** Begin GIVEN DATA **

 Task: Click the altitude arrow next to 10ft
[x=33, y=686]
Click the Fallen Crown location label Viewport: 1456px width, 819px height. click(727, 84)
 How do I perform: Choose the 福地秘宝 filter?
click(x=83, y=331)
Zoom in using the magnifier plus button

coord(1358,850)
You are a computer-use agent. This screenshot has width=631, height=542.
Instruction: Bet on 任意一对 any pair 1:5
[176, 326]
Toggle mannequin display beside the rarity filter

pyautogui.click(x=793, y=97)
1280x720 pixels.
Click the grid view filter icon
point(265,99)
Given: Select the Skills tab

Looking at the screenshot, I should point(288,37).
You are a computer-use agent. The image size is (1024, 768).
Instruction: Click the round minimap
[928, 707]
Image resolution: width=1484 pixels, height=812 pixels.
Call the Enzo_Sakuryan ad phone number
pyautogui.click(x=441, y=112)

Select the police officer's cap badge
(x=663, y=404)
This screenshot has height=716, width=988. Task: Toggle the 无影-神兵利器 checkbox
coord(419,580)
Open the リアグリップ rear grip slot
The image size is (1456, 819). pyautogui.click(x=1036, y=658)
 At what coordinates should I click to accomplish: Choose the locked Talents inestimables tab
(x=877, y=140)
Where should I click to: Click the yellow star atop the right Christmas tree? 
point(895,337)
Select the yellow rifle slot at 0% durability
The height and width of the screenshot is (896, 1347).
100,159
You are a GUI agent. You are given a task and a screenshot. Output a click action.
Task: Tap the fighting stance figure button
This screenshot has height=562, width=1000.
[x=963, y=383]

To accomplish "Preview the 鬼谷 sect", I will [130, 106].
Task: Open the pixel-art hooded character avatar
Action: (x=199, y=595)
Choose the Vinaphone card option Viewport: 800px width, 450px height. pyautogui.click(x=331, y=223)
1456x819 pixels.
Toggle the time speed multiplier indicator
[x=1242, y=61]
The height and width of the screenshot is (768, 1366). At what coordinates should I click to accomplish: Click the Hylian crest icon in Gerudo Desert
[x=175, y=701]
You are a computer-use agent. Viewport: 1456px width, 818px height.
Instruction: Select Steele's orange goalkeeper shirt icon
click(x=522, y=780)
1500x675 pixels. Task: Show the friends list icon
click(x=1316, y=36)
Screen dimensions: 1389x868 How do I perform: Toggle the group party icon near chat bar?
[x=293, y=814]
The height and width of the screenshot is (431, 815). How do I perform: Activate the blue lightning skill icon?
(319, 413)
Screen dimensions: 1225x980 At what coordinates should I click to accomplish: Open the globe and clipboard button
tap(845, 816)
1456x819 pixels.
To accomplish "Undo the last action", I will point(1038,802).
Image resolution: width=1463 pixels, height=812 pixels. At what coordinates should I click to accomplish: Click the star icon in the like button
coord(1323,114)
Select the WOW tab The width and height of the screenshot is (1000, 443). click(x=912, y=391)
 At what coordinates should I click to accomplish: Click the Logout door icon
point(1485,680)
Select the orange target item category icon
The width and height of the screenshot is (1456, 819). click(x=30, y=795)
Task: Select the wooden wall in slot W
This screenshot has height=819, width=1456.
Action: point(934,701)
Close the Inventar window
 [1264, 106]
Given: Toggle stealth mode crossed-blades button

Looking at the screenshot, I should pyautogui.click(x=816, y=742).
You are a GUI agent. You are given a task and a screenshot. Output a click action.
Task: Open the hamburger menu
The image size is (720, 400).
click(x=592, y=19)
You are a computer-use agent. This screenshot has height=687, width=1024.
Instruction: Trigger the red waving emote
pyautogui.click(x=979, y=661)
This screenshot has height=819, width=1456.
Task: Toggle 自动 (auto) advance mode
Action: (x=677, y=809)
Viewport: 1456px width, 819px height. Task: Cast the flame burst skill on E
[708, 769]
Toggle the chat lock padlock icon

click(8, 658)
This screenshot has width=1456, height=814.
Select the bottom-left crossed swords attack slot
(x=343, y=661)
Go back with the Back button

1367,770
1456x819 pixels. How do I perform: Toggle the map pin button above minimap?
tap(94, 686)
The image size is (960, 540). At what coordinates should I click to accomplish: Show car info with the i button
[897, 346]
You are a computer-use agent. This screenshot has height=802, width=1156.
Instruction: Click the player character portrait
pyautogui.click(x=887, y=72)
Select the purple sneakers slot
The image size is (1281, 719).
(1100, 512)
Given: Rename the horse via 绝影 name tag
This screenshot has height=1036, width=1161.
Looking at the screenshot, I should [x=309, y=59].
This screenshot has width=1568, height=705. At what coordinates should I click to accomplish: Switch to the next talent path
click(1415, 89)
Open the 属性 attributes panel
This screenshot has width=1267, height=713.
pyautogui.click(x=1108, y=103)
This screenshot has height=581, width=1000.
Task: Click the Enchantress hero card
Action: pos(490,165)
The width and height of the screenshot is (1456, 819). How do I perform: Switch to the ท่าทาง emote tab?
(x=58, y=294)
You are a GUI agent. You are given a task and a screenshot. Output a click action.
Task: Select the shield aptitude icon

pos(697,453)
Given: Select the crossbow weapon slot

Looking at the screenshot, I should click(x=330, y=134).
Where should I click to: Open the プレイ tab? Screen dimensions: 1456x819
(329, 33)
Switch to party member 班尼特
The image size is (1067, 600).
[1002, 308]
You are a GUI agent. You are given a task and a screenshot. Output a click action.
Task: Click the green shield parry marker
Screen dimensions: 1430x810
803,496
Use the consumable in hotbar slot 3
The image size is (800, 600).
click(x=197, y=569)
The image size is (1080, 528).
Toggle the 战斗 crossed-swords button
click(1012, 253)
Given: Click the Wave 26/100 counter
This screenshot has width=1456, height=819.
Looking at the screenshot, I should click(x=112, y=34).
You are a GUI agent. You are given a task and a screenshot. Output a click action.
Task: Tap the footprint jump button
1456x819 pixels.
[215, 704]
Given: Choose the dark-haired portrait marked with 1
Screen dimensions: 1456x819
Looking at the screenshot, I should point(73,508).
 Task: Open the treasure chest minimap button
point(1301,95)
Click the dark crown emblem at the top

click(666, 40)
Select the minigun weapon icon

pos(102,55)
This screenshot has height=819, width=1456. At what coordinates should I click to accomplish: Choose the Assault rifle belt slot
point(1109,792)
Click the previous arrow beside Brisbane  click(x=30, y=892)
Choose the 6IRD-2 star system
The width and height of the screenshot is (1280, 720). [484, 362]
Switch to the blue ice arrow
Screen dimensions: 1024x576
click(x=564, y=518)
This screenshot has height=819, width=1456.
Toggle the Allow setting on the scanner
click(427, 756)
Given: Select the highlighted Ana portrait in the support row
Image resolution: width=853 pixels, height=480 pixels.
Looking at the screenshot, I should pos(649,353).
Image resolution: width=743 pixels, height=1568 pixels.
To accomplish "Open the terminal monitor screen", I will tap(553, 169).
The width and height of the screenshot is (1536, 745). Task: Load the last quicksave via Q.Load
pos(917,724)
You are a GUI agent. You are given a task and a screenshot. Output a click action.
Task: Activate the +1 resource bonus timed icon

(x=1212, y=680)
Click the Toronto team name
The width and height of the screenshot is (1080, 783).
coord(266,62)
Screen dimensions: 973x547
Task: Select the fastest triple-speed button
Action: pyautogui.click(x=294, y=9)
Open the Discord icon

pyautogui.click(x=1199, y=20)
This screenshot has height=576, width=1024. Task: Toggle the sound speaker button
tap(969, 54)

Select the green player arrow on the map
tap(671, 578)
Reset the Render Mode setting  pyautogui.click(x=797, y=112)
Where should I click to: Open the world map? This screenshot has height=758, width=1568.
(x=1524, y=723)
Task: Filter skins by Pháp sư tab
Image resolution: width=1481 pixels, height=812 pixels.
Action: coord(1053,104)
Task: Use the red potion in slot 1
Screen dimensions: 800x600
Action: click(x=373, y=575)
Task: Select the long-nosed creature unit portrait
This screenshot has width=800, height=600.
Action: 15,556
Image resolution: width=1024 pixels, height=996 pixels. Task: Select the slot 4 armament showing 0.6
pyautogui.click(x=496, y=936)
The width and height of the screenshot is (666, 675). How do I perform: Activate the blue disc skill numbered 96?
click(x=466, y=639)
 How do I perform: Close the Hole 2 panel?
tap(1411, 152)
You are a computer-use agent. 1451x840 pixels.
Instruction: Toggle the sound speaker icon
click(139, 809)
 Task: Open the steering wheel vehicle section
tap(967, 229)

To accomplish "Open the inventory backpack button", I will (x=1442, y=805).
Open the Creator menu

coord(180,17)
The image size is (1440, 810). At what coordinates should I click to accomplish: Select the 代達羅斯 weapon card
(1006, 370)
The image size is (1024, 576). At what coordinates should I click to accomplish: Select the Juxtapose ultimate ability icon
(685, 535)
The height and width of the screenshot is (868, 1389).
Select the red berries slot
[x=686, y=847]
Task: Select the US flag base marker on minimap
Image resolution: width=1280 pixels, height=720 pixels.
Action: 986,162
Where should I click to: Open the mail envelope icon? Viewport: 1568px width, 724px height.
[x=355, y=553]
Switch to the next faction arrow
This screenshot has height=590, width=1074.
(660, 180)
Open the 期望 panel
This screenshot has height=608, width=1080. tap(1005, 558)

** End GIVEN DATA **

### WHAT TO PRODUCE
Reproduce the data above unchanged, from the beginning through the line that contains "point(895,337)", including that line.

### SOLUTION
 Task: Click the altitude arrow next to 10ft
[x=33, y=686]
Click the Fallen Crown location label Viewport: 1456px width, 819px height. click(727, 84)
 How do I perform: Choose the 福地秘宝 filter?
click(x=83, y=331)
Zoom in using the magnifier plus button

coord(1358,850)
You are a computer-use agent. This screenshot has width=631, height=542.
Instruction: Bet on 任意一对 any pair 1:5
[176, 326]
Toggle mannequin display beside the rarity filter

pyautogui.click(x=793, y=97)
1280x720 pixels.
Click the grid view filter icon
point(265,99)
Given: Select the Skills tab

Looking at the screenshot, I should point(288,37).
You are a computer-use agent. The image size is (1024, 768).
Instruction: Click the round minimap
[928, 707]
Image resolution: width=1484 pixels, height=812 pixels.
Call the Enzo_Sakuryan ad phone number
pyautogui.click(x=441, y=112)

Select the police officer's cap badge
(x=663, y=404)
This screenshot has height=716, width=988. Task: Toggle the 无影-神兵利器 checkbox
coord(419,580)
Open the リアグリップ rear grip slot
The image size is (1456, 819). pyautogui.click(x=1036, y=658)
 At what coordinates should I click to accomplish: Choose the locked Talents inestimables tab
(x=877, y=140)
Where should I click to: Click the yellow star atop the right Christmas tree? 
point(895,337)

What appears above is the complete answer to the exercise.